Open divergentdave opened 8 years ago
This all sounds good to me. I do want to point out that the record and user identifiers are extremely guessable (just autoincremented ints), so I'm not convinced that increased iterations are going to give us much in terms of preventing brute force correlation of those. Definitely more important for the identifier hash.
We also need to document SHI's protocols for safeguarding the anonymous data (described briefly here) for potential implementers.
Currently, the encrypted data in an EvalRow includes SHA-256 hashes of the perpetrator identifier, user identifier, and record identifier. IIUC, the user identifier and record identifier are integers from the database. These should be anonymized using a more expensive operation to slow down brute-force searches should the decrypted evaulation data ever be revealed.
Moreover, in the (unlikely) event that there is a perpetrator identifier longer than 64 bytes, the SHA-256 hash of the identifier stored in the EvalRow would be enough key material to decrypt the corresponding match report data. Due to the construction of HMAC-SHA256 inside of PBKDF2-SHA256, any key longer than 64 bytes is replaced with its own SHA-256 hash before anything else happens.

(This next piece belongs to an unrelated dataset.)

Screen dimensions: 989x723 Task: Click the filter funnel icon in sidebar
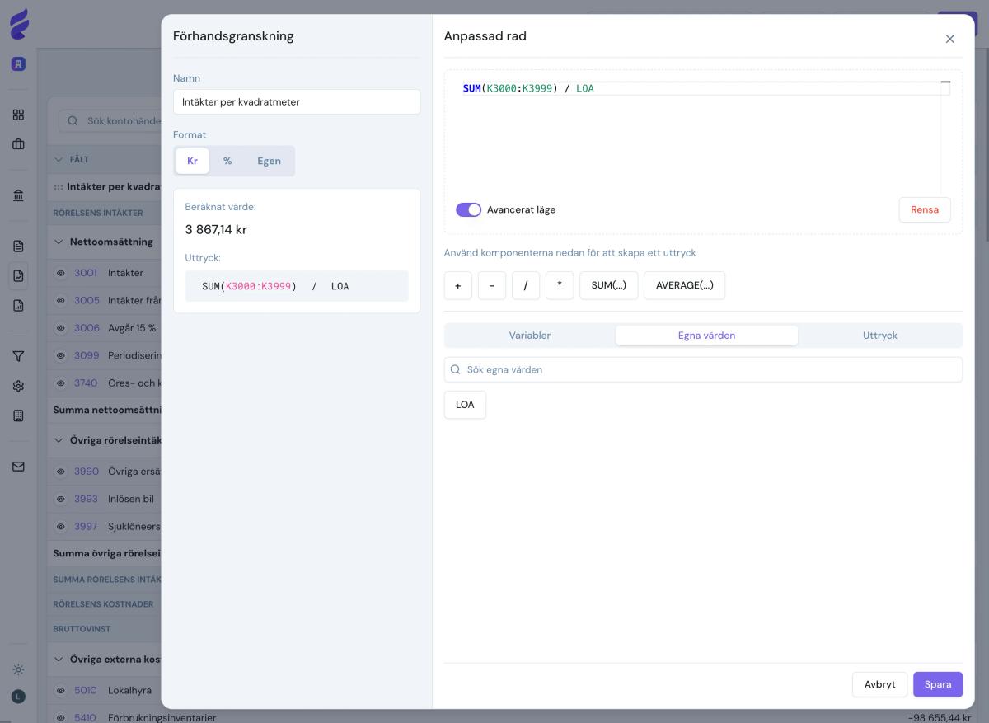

I'd recommend anonymizing these three fields using PBKDF2, after appending distinguishing prefixes for each field, or using distinguishing constants for the salts. To ease migration, we could take a page out of the Django documentation and anonymize the identifiers with something like this:
Of course, all of the above is mitigated by GPG encrypting the whole EvalRow. Nevertheless, I think it would be prudent to use a more expensive function here.